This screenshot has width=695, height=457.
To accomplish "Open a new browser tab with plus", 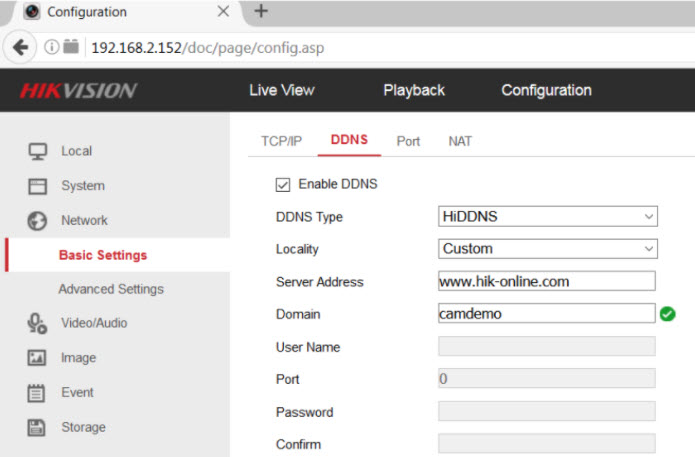I will [x=262, y=12].
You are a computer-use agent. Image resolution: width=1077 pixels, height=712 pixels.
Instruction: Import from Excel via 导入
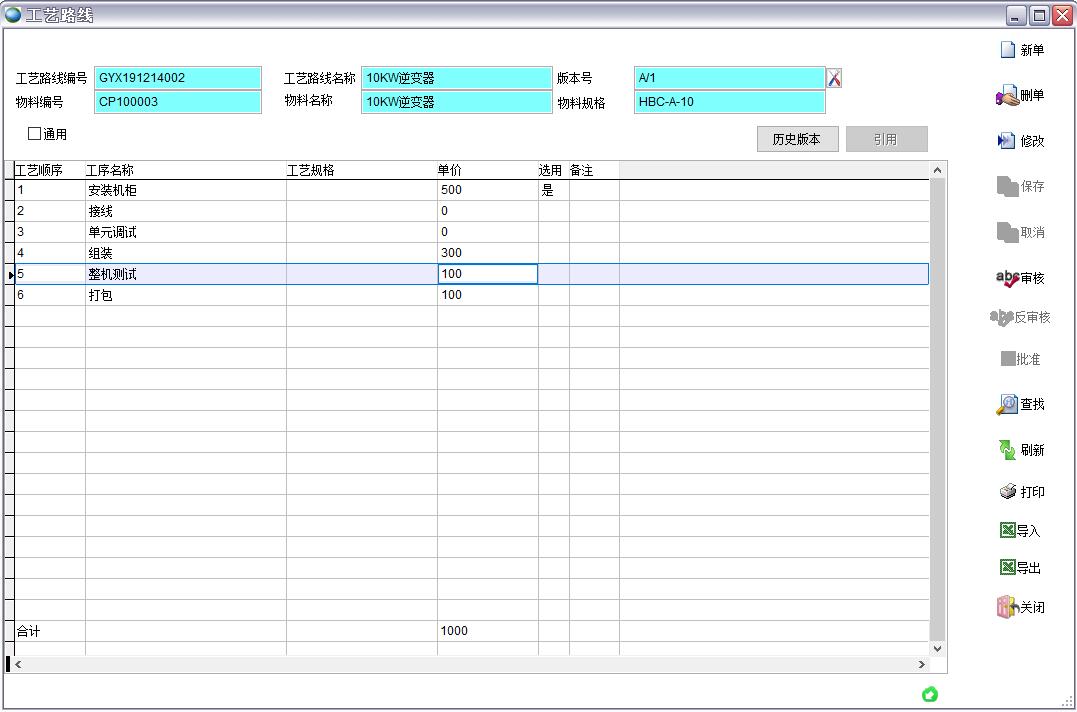pyautogui.click(x=1008, y=531)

What is needed: Rewrite the items from the line holding "You are a computer-use" through the last line of the items, inclusive, with "Import" changed to "Load" and everything else left as is. Leave the pictures out of your answer.

Right answer:
You are a computer-use agent. Image resolution: width=1077 pixels, height=712 pixels.
Instruction: Load from Excel via 导入
pyautogui.click(x=1008, y=531)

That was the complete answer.